Dataset entries
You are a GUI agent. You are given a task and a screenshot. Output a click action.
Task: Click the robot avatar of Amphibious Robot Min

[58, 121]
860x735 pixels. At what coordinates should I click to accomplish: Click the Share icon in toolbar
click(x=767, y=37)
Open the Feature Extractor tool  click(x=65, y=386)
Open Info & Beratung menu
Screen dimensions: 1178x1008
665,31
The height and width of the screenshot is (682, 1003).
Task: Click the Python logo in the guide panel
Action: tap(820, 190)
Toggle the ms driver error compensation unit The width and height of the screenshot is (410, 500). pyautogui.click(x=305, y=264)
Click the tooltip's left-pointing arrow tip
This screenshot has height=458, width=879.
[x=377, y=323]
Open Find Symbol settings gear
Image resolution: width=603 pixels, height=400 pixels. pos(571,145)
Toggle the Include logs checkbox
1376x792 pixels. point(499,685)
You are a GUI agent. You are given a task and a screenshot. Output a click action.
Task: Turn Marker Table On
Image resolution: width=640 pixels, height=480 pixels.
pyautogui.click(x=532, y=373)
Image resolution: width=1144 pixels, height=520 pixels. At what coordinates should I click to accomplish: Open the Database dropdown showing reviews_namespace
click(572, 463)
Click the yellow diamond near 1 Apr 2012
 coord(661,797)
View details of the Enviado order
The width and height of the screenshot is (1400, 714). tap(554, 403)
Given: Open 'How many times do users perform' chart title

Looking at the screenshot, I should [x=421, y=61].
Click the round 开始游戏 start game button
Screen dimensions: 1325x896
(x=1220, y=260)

= About this task =
Return the lines above, from the one containing "View details of the Enviado order" to the end, exactly as they stand.

= Response below =
View details of the Enviado order
The width and height of the screenshot is (1400, 714). tap(554, 403)
Given: Open 'How many times do users perform' chart title

Looking at the screenshot, I should [x=421, y=61].
Click the round 开始游戏 start game button
Screen dimensions: 1325x896
(x=1220, y=260)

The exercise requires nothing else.